Это стихотворение цитируют и Валерий Шубинский, и Марианна Ионова, не удержалась и я — хотя бы потому, что конечный, чистый случай остановленного времени — это, разумеется, рай. Способность останавливать существа и процессы в их длящемся движении посредством заключения в этот самый стеклянный шар — это способность перемещения смертного в область бессмертного, но до какой-то степени и изъятие этого смертного из мира живых:

 

нет все отпрянули не зря мы

что-то мимо нас неслось

впереди лицо с ноздрями

позади пучок волос

 

впереди огня полоска

догорала до горы

а по краям светло и плоско

качала ночь свои шары

 

слева облако чернело

подзолотой меловой

а справа туча червенела

иссиня-желтой головой...

 (“Стихи о коне”)

 

Тут, конечно, много обериутства (лицо с ноздрями — очевидная отсылка к “Лицу коня”), но главное — помещение остановленного-мчащегося коня в не менее остановленный, запечатленный, гигантски-движущийся, почти космический пейзаж. Вот эта способность говорить о крупных вещах не то чтобы утеряна, но кажется не магистральной, не модной. А между тем крупные вещи устанавливают масштаб: представляют нам все как бы в очищенном, правильном виде — как если бы из иллюминатора самолета, когда в качестве следов человеческой деятельности мы наблюдаем не мусор, не грязь, а прекрасные ветровые электростанции, чистые дамбы, сияющие городские огни, лоскутные поля или — уходя еще выше — коричневые горы, зеленые долины и огненные, утекающие в закат, реки...

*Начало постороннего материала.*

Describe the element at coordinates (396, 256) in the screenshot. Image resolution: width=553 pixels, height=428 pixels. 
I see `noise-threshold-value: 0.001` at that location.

Крупные вещи еще и освобождают от сентиментальности: люди для Юрьева не точка схождения интересов мироздания, а некие встроенные части общей картины. Предназначение человека здесь — описывать эту картину, поворачивая ее то так, то эдак, возможно, при косвенной помощи других людей, описывавших этот мир в свое время (литературных отголосков у Юрьева немало). Описание мира и себя как незначимой составляющей этого мира, наблюдение за наблюдателем — дело бесстрастное; вернее, это иная, суховатая страсть научника, сочетанием несочетаемого и привлекательная.

Космичность нам льстит.

И это, наверное, единственное — учитывая все привходящие обстоятельства, — чем у нас получается гордиться. И эта гордость, по крайней мере, честная.